Given task :: Pick out every line in the records below that contains the word "menu", and copy each one.

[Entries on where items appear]
------------------------

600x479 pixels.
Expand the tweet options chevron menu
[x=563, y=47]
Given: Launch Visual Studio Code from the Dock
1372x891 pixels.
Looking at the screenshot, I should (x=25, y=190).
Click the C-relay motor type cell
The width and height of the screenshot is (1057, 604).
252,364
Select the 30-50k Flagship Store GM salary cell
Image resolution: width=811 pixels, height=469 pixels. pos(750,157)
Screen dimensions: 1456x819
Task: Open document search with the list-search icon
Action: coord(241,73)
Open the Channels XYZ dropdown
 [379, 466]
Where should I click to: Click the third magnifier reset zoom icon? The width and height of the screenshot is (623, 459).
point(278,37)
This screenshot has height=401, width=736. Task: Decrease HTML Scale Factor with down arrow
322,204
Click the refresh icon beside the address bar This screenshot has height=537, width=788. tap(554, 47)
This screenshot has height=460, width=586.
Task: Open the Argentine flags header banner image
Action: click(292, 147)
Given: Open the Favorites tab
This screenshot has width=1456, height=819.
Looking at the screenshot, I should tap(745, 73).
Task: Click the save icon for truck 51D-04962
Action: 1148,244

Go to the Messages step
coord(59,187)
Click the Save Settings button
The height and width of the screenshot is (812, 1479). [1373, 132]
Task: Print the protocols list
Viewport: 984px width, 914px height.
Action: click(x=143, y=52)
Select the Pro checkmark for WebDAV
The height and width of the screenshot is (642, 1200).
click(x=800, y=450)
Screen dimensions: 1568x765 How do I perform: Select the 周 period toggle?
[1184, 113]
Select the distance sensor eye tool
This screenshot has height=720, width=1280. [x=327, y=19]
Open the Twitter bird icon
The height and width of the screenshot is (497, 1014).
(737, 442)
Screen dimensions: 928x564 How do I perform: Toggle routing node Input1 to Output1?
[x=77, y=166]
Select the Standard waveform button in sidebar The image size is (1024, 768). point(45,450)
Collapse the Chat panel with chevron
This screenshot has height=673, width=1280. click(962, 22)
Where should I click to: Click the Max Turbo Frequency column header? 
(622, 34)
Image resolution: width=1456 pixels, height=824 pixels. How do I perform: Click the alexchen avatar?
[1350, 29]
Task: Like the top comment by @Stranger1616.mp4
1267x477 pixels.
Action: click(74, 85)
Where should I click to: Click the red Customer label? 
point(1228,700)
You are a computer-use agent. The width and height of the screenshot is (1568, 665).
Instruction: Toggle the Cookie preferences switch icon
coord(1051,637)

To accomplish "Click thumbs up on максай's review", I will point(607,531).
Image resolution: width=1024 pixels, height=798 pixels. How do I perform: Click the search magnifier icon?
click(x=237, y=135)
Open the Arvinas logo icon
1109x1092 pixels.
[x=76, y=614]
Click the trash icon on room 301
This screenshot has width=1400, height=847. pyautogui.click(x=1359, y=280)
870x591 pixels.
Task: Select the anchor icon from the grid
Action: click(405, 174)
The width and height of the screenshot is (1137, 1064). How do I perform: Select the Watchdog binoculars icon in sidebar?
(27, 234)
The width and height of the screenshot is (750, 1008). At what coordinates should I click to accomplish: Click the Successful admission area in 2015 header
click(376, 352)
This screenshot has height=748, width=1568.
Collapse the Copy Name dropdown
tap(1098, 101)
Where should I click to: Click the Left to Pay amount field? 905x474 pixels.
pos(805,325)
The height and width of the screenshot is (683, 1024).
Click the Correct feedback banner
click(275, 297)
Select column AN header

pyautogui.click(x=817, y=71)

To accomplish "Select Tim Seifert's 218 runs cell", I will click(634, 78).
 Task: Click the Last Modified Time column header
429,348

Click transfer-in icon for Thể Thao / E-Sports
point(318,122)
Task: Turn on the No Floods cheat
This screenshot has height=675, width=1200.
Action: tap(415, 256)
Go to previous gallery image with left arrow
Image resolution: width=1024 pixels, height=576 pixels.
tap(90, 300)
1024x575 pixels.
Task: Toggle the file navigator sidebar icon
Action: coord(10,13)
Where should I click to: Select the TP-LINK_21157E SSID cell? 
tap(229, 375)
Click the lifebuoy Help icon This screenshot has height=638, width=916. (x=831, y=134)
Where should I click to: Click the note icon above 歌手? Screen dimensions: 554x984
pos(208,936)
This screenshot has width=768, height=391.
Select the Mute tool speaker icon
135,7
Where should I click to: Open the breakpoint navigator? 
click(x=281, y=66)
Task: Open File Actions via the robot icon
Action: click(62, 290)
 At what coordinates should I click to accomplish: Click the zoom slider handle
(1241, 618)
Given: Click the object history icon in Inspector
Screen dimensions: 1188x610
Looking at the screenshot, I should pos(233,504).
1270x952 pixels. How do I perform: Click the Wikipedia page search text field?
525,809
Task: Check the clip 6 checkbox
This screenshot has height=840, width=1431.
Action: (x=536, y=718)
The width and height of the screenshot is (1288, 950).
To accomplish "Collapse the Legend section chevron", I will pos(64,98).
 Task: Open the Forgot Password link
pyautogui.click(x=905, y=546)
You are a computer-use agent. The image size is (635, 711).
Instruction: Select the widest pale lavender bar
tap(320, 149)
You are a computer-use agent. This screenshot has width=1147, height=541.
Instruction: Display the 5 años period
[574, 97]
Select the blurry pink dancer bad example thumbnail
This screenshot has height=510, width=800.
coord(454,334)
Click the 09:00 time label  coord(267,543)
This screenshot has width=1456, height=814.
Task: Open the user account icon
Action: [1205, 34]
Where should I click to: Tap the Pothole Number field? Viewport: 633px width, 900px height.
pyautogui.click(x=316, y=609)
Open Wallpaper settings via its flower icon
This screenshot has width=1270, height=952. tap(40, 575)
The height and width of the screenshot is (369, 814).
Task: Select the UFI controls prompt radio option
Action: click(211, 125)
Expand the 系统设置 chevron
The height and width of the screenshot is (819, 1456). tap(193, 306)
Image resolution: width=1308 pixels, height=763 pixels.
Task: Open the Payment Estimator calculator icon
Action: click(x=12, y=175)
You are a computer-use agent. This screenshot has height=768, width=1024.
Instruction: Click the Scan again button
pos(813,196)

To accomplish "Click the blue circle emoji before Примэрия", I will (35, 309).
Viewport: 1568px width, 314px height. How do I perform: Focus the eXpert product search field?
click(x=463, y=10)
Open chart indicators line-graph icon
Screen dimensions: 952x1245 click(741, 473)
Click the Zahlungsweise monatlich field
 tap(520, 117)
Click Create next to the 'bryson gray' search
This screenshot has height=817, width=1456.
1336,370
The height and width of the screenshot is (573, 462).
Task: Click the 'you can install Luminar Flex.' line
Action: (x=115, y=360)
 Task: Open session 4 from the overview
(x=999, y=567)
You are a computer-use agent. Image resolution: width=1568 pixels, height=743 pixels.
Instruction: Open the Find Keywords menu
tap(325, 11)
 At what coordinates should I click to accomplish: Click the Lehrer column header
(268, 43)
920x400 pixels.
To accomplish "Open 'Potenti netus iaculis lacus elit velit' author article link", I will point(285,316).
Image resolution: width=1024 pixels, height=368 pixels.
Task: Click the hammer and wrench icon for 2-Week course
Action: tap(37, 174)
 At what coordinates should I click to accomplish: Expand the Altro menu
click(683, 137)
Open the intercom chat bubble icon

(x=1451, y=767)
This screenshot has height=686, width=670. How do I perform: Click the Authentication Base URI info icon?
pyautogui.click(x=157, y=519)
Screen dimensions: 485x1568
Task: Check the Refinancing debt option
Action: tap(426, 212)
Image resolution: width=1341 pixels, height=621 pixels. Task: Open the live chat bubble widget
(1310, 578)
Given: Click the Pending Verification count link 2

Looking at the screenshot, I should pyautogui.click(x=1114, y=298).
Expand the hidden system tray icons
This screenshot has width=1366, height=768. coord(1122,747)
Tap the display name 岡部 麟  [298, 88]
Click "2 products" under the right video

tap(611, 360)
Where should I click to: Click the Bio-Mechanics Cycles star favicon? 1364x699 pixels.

------------------------

Complete response ::
Expand the tweet options chevron menu
Instruction: Open the Find Keywords menu
 At what coordinates should I click to accomplish: Expand the Altro menu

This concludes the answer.